The problem:
In the data that follows, find each line containing "agent" and copy it.

*** Opening Information ***

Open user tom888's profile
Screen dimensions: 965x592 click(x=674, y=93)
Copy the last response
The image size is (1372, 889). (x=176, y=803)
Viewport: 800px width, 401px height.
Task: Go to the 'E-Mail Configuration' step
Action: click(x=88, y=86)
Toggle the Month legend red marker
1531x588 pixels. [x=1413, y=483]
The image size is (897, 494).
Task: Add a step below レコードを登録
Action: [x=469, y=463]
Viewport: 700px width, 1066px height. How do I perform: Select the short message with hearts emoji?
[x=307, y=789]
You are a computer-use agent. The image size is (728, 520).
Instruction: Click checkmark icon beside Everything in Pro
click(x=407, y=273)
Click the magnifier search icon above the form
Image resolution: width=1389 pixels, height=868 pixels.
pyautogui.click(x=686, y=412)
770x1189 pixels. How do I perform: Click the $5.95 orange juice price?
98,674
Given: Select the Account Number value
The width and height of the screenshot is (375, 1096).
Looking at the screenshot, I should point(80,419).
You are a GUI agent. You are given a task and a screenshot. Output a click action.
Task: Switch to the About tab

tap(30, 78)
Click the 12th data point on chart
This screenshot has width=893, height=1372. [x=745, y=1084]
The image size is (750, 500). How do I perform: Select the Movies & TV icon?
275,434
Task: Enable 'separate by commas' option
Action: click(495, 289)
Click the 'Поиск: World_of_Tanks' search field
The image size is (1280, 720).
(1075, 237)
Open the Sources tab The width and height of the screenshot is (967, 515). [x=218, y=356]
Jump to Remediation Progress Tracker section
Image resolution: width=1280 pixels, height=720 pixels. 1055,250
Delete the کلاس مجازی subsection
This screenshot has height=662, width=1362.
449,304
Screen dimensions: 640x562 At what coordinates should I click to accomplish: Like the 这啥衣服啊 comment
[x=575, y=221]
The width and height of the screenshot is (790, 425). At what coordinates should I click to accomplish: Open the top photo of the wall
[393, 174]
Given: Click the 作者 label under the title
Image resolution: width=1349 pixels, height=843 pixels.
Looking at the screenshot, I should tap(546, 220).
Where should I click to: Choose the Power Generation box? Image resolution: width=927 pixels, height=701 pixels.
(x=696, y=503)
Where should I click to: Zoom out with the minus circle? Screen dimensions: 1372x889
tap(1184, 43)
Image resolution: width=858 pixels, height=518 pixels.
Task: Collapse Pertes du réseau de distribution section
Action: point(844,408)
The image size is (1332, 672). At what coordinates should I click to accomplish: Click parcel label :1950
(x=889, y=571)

*** Closing Information ***

Task answer:
You are a computer-use agent. The image size is (728, 520).
You are a GUI agent. You are given a task and a screenshot. Output a click action.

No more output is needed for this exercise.